Each record that follows should be duplicated exactly, except for its pictures.

[Records]
*** Begin section ***

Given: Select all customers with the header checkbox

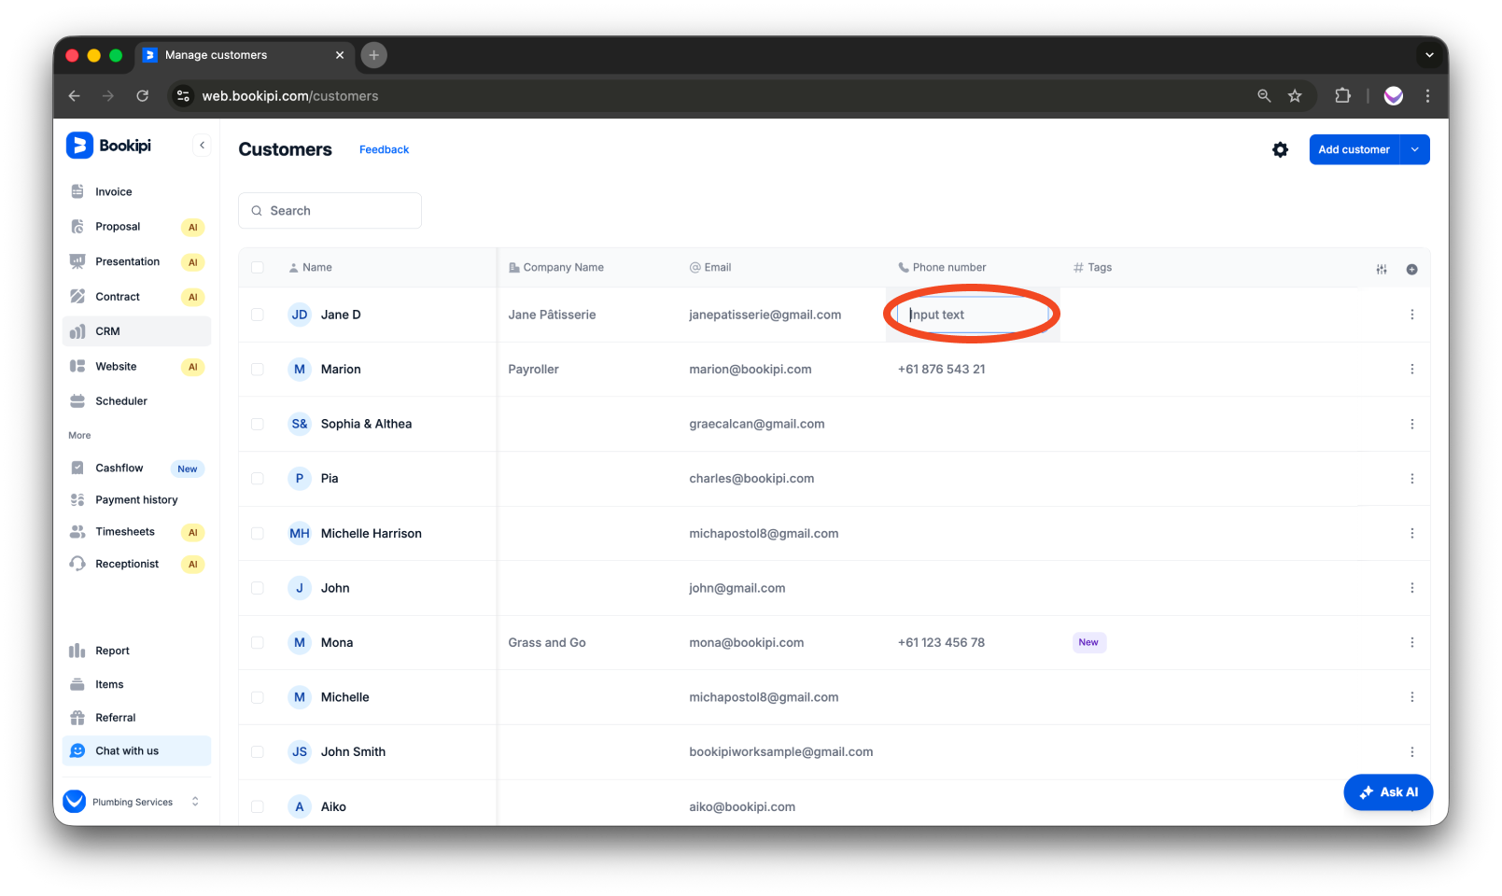Looking at the screenshot, I should click(258, 266).
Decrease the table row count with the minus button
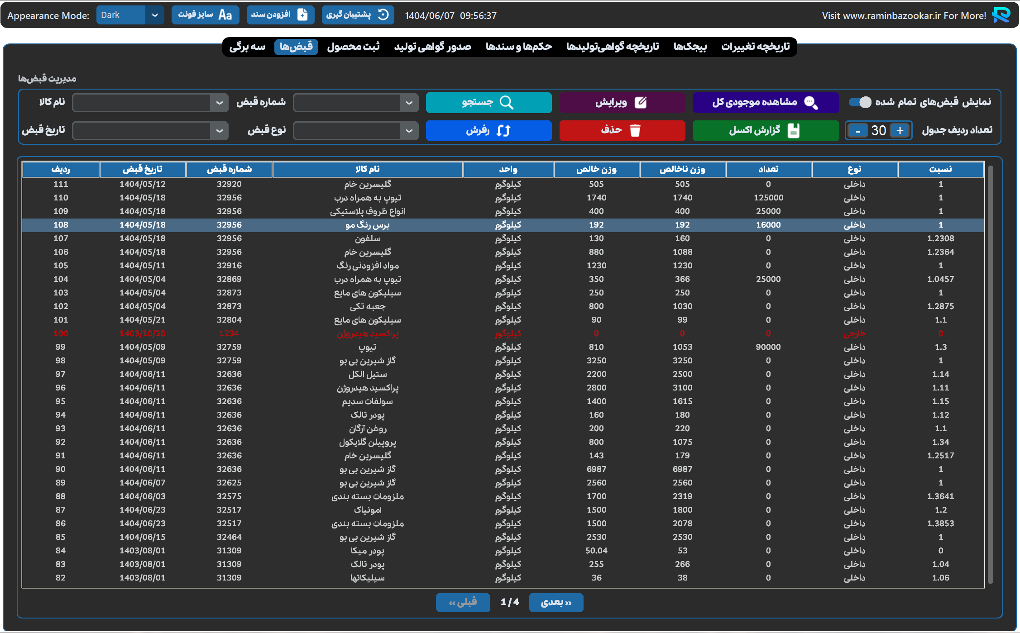 858,131
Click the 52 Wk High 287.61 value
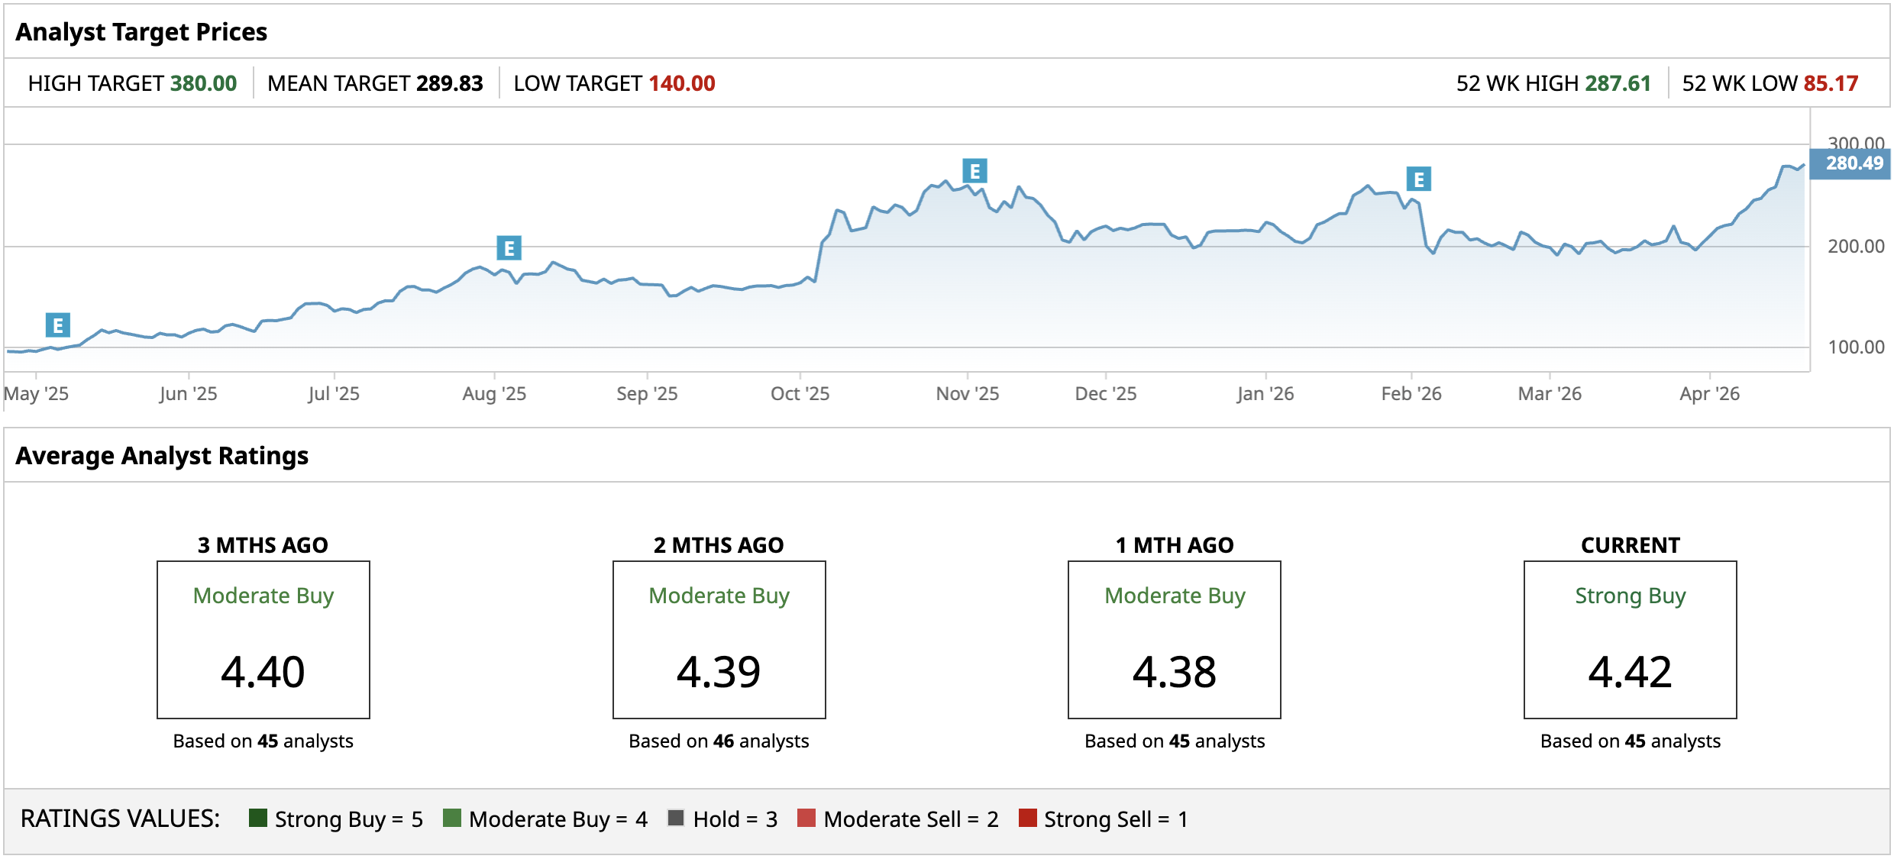This screenshot has height=859, width=1894. point(1617,83)
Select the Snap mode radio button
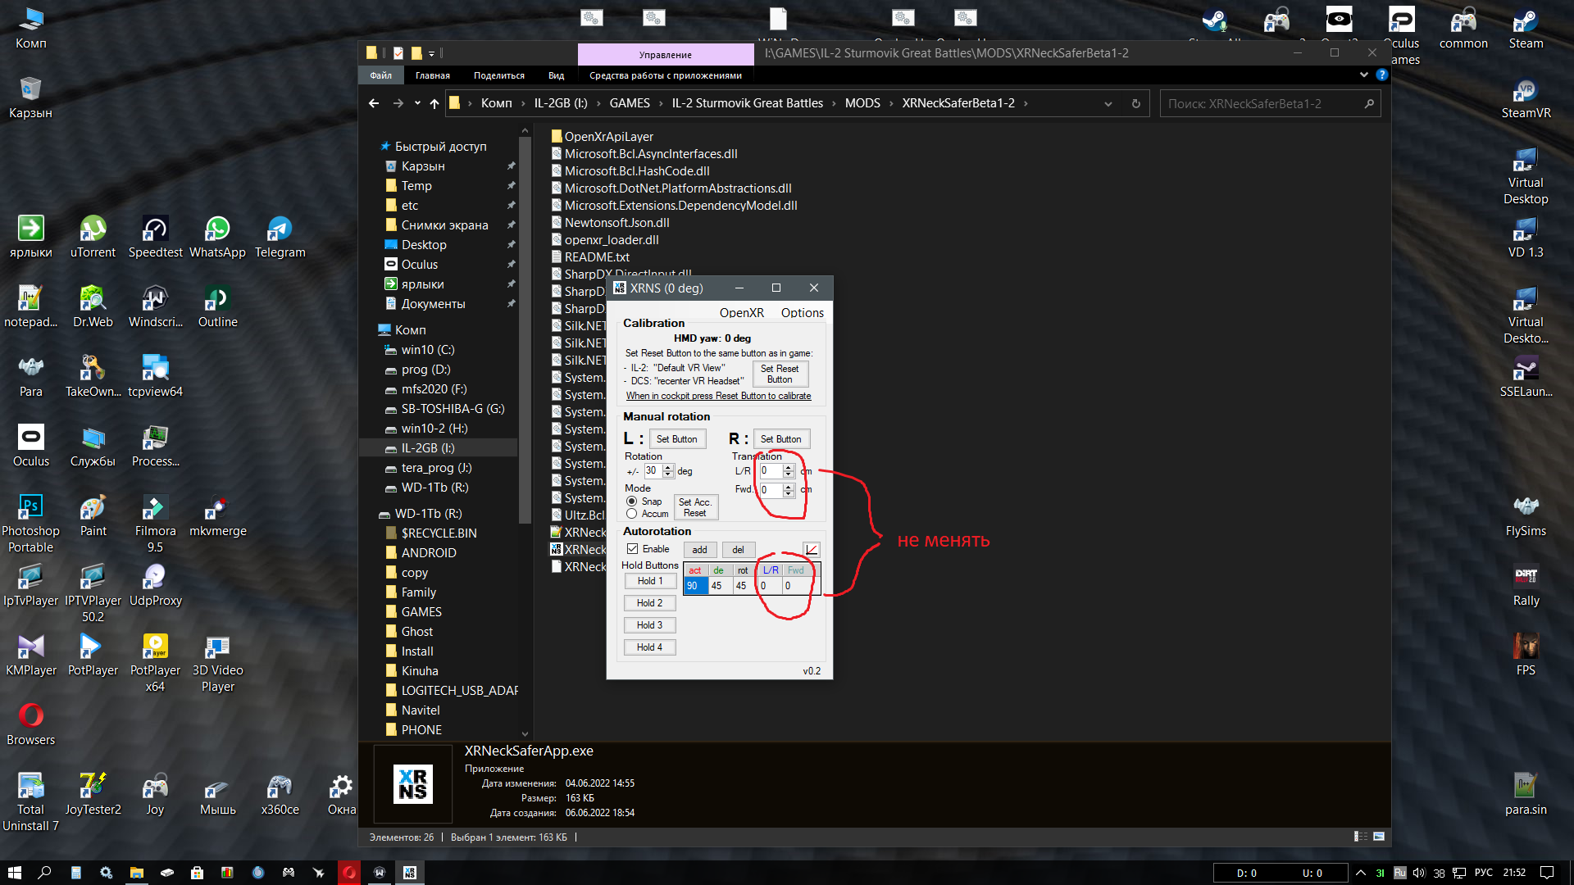The height and width of the screenshot is (885, 1574). tap(631, 502)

*** End section ***

[Result]
Given: Select all customers with the header checkbox

Looking at the screenshot, I should click(258, 266).
Decrease the table row count with the minus button
 858,131
Click the 52 Wk High 287.61 value
This screenshot has height=859, width=1894. point(1617,83)
Select the Snap mode radio button
The height and width of the screenshot is (885, 1574). tap(631, 502)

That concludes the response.